SAVAGE MESSIAH Directed by KEN RUSSELL Screenplay by CHRISTOPHER LOGUE
Ken Russell is a director whose appetite for excess verges on petulance. His enterprise in films like The Music Lovers and The Devils was not to reconstruct history but to disembowel it; one felt that if he were to try a biblical spectacular, all the extras would be wearing Mickey Mouse wristwatches. His directorial tone has the subtlety of a timp roll played on an eyeball. A new Russell film, particularly one about an artist (the dramatization of artists’ lives being his forte, or rather his fortissimo), is therefore to be approached warily —especially with a title like Savage Messiah. What squalling imp have those nuns of Loudun now suckled?
In fact, a comparatively restrained one. The messiah in question was Henri Gaudier, a gifted French sculptor who, having emigrated to London, became a central figure in the avant-garde before being killed in World War I at the age of 24. Russell’s theme is the long, violent and platonic love affair between Gaudier and a neurotic Polish writer almost twice his age, Sophie Brzeska, whose name he joined to his. Hampered by poverty, his life truncated at a moment when most artists are only beginning to work, Gaudier-Brzeska did not produce a large body of sculpture; but he was an indefatigable letter writer, and much of his correspondence survives. The letters —like the sculpture—reveal a marvelously vivid mind, impassioned, quick, generous, with flashes of precocious subtlety.

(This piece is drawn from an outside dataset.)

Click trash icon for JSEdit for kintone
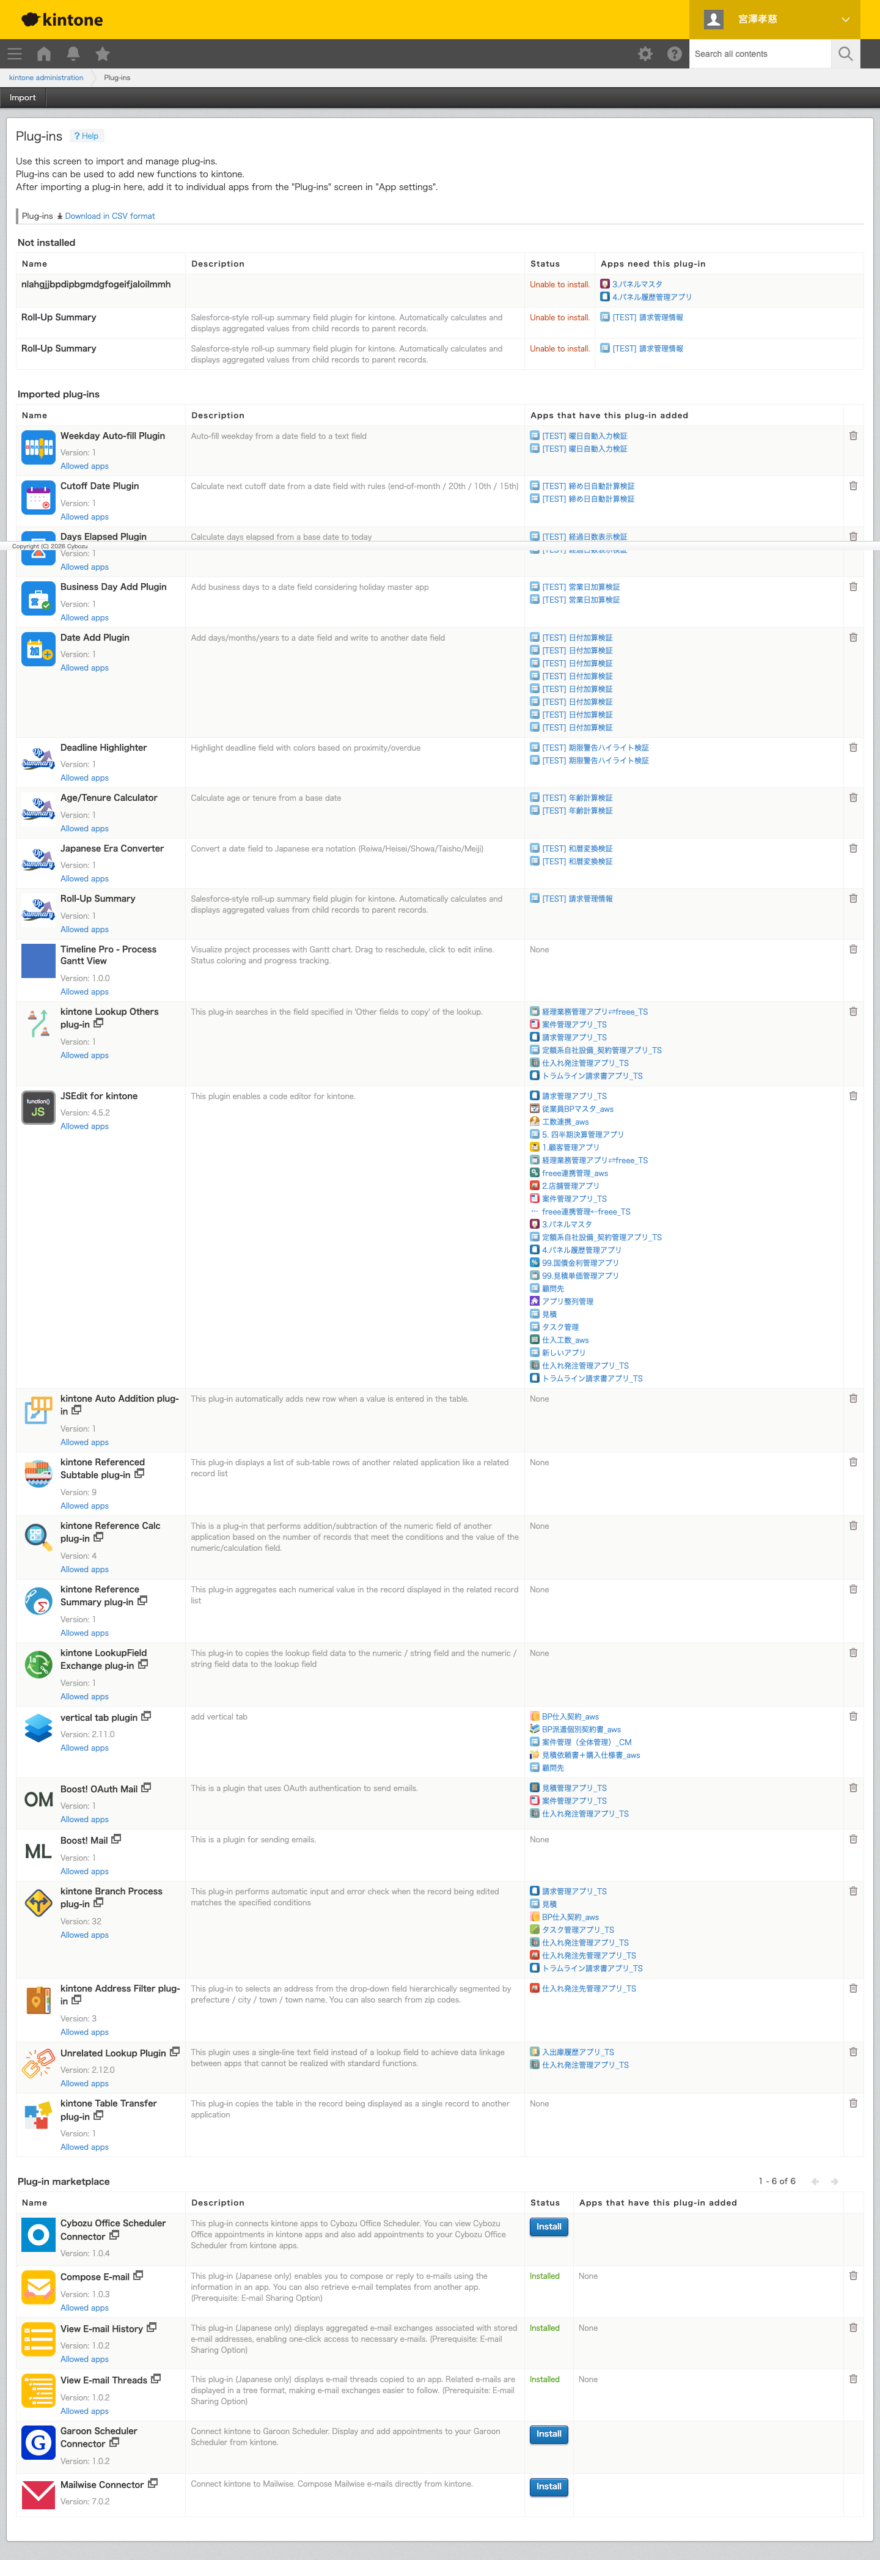Image resolution: width=880 pixels, height=2560 pixels. pos(853,1096)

Russell’s Gaudier (Scott Anthony) has the ebullience and charm of the original, if not the depth: the sculptor emerges as a stereotype of the rollicking boho, leapfrogging over beds and smashing dealers’ windows, spouting off against Establishment art values from the top of an Easter Island head in the Louvre, and performing unlikely — and, in real life, unrecorded — feats of gymnastics like carving a marble torso several feet high in six hours flat to im press a dealer. Sophie Brzeska is played by Dorothy Tutin — an elegantly controlled and touching exercise in tight, fey dottiness.
Alas, the context in which Russell sets these performances is obtuse to the point of caricature. Did Gaudier-Brzeska have a mistress? Then she must be a pneumatic and witless art groupie (Helen Mirren), daughter of a landed cavalry officer, who does her obligatory nude scene on the staircase of an immense, frigid Adam country house; she must also be a suffragette, which gives Russell much opportunity for lumpen-sexist travesty by having her do a song-and-hop number about votes for women in a nightclub and then, at Gaudier’s demand, drop her knickers onstage. Around 1912, the real-life Gaudier was commissioned to do a portrait bust of a Major Smythies, who — considering the time and place and the modernity of Gaudier’s work — can hardly have been a fool. Russell turns him into a florid cross between Kaiser Bill and Colonel Blimp, querulously posing in a drawing room on a white horse. Do such absurdities matter? Not if Russell’s aim was slapstick parody. Yet, to judge from his publicity, Russell believes that his erratic mediation between Vasari and Groucho Marx tells some truth about the creative processes of his hero. But it does not, and so Gaudier-Brzeska joins the line of artists — Gauguin, Michelangelo, Van Gogh — whom the movies have turned into silhouettes of the romantic outsider.